Extract to read:
[Paper Review] 18. Closed-Form Factorization of Latent Semantics in GANs


  1. Abstract
  2. Introduction
  3. SeFa
    1. Preliminaries
    2. Unsupervised Semantic Factorization

0. Abstract

interpretable dimensions in GAN

to identify such latent dimensions for image editing….

  • previous methods :

    • 1) annotate a collection of synthesized samples
    • 2) train linear classifiers in latent space

    BUT…. require clear definition of target attribute & manual annotations!

This paper…

  • examine INTERNAL representation learned by GANS

    \(\rightarrow\) reveal the underlying variation factors in an unsupervised manner

  • propose a closed-form factorization for latent semantic discovery

    • by directly decomposing the pre-trained weights

2. SeFa


  • closed-form method
  • to discover the latent interpretable directions in GANS
  • can identify semantically meaningful directions in latent space efficiently, by decomposing model weights

(1) Preliminaries

a) Generation Mechanism of GANs

image generation : \(\mathbf{I}=G(\mathbf{z})\)

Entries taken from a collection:
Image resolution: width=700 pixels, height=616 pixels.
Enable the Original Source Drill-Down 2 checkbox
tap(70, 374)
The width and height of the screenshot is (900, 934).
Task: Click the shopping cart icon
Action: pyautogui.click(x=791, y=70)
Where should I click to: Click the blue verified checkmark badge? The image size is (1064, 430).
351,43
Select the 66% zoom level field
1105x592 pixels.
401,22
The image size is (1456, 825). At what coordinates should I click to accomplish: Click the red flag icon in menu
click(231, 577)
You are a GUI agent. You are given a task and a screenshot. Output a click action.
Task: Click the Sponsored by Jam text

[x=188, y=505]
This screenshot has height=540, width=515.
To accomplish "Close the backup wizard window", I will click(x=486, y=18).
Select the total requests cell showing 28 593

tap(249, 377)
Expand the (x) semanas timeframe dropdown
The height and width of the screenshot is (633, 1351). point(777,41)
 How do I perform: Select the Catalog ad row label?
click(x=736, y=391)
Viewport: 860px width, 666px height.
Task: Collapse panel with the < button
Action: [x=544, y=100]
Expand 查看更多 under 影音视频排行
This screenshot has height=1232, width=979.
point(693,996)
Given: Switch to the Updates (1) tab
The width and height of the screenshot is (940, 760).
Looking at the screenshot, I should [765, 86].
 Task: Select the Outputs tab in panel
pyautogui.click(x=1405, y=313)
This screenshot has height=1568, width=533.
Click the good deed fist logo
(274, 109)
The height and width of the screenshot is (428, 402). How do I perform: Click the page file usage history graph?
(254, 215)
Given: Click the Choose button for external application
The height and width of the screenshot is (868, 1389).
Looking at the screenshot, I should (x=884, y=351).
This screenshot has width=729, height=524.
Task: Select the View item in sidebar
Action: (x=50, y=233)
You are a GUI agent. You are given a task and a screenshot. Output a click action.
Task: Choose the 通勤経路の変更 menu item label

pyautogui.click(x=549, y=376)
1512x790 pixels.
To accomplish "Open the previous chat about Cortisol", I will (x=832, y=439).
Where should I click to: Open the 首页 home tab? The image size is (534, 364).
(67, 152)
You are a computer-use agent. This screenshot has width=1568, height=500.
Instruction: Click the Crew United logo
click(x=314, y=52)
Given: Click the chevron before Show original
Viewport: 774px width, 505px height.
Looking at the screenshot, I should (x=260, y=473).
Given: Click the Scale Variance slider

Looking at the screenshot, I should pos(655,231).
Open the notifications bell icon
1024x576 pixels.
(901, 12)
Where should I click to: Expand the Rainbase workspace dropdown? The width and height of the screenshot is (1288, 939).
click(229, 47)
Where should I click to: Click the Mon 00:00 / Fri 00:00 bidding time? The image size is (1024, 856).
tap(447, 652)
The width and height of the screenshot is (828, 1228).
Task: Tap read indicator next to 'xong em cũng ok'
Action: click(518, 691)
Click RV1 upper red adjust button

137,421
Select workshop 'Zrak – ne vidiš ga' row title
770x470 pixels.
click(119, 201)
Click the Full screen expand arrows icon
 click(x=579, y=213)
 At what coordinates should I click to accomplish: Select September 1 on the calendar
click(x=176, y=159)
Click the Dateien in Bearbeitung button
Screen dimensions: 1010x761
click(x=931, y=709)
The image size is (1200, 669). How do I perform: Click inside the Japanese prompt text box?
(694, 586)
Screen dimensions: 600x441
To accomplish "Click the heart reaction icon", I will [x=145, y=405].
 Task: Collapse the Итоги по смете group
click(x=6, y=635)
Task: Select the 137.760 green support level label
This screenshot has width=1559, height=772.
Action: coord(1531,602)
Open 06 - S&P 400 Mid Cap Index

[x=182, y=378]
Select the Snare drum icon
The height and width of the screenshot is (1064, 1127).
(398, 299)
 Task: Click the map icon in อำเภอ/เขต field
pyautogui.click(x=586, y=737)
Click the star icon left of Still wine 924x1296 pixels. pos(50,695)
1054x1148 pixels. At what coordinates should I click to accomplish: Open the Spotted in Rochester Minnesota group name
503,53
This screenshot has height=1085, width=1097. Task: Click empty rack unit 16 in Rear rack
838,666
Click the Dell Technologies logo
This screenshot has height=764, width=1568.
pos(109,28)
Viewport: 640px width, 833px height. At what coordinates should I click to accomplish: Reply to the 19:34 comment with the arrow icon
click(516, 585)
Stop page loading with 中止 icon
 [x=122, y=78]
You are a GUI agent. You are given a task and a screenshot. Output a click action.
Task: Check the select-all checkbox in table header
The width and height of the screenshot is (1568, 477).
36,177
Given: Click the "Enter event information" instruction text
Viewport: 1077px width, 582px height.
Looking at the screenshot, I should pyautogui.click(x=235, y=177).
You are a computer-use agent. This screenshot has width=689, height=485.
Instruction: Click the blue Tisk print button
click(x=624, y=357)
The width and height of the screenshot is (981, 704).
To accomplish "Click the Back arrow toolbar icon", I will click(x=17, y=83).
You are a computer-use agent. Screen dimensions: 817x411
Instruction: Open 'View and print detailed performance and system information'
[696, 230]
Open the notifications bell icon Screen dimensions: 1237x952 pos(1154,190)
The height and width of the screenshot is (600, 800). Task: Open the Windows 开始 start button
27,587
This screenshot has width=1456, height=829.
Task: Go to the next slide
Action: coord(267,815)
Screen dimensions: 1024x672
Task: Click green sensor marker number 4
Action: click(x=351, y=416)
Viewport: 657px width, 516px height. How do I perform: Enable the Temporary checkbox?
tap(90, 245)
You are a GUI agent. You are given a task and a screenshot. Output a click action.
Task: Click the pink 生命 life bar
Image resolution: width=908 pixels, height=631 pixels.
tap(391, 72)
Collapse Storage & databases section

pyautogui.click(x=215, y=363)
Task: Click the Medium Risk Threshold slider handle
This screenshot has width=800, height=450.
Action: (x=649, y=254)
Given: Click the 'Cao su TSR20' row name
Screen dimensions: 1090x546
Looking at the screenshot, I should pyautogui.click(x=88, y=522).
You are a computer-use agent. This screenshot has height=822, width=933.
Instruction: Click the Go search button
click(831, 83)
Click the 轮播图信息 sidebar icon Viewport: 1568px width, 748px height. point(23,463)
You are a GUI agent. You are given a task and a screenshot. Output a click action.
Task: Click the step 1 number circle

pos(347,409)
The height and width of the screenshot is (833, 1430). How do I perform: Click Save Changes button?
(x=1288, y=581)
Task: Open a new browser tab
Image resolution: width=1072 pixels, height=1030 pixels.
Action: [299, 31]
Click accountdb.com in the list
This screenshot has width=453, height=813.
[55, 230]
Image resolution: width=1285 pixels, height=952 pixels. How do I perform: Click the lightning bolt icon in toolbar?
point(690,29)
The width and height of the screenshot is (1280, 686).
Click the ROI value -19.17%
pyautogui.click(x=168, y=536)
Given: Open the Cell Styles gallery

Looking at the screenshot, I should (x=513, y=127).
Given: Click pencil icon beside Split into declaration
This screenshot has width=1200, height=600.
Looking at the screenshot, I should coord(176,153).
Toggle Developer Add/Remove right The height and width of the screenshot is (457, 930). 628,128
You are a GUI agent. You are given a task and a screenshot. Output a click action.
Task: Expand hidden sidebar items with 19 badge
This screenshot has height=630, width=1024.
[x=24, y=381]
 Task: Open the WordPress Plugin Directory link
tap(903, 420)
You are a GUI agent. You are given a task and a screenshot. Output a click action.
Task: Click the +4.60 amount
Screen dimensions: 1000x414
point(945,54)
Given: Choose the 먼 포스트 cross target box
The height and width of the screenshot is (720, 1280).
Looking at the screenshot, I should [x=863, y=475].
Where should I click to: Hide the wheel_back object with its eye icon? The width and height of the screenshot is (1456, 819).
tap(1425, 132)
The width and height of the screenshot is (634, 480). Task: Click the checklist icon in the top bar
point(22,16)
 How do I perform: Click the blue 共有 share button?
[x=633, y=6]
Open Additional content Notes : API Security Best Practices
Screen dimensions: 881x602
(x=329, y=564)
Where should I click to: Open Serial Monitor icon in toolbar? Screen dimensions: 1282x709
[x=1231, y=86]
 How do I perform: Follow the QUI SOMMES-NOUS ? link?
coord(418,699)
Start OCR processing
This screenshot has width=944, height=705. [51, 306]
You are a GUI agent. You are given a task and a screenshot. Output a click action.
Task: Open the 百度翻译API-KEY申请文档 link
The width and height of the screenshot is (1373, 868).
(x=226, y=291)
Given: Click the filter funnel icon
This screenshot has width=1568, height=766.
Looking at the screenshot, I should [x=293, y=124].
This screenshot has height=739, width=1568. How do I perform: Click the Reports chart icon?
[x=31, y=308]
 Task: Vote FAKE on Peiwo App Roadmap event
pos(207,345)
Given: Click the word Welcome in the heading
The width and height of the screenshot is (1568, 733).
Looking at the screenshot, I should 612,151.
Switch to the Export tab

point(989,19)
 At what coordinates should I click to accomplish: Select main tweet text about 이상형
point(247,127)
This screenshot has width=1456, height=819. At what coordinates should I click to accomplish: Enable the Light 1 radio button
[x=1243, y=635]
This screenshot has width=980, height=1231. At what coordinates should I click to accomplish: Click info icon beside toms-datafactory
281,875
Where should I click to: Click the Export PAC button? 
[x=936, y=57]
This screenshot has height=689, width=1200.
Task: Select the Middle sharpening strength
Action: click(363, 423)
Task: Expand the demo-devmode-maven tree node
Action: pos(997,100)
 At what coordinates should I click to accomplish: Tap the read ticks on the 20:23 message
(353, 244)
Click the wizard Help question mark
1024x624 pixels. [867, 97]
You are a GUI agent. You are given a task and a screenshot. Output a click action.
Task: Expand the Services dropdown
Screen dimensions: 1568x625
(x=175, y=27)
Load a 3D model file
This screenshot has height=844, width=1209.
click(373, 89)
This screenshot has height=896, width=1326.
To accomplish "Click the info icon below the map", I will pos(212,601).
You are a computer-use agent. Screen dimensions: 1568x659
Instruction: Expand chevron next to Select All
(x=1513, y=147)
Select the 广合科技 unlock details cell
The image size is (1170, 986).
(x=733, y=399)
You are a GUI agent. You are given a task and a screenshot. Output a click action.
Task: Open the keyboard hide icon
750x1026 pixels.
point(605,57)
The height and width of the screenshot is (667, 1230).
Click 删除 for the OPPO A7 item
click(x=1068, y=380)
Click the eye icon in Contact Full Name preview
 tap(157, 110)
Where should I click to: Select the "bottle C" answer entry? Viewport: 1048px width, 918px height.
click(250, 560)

Challenges:
• a. According to the GAN paper review, how does SeFa find meaningful directions in latent space?
• b. Copy out lines from the records word for word. Begin at the line that has "Start OCR processing" and stop after the line that has "1024x624 pixels. [867, 97]".

Answers to the problems:
• a. It finds them by directly decomposing the pre-trained model weights.

• b.
Start OCR processing
This screenshot has width=944, height=705. [51, 306]
You are a GUI agent. You are given a task and a screenshot. Output a click action.
Task: Open the 百度翻译API-KEY申请文档 link
The width and height of the screenshot is (1373, 868).
(x=226, y=291)
Given: Click the filter funnel icon
This screenshot has width=1568, height=766.
Looking at the screenshot, I should [x=293, y=124].
This screenshot has height=739, width=1568. How do I perform: Click the Reports chart icon?
[x=31, y=308]
 Task: Vote FAKE on Peiwo App Roadmap event
pos(207,345)
Given: Click the word Welcome in the heading
The width and height of the screenshot is (1568, 733).
Looking at the screenshot, I should 612,151.
Switch to the Export tab

point(989,19)
 At what coordinates should I click to accomplish: Select main tweet text about 이상형
point(247,127)
This screenshot has width=1456, height=819. At what coordinates should I click to accomplish: Enable the Light 1 radio button
[x=1243, y=635]
This screenshot has width=980, height=1231. At what coordinates should I click to accomplish: Click info icon beside toms-datafactory
281,875
Where should I click to: Click the Export PAC button? 
[x=936, y=57]
This screenshot has height=689, width=1200.
Task: Select the Middle sharpening strength
Action: click(363, 423)
Task: Expand the demo-devmode-maven tree node
Action: pos(997,100)
 At what coordinates should I click to accomplish: Tap the read ticks on the 20:23 message
(353, 244)
Click the wizard Help question mark
1024x624 pixels. [867, 97]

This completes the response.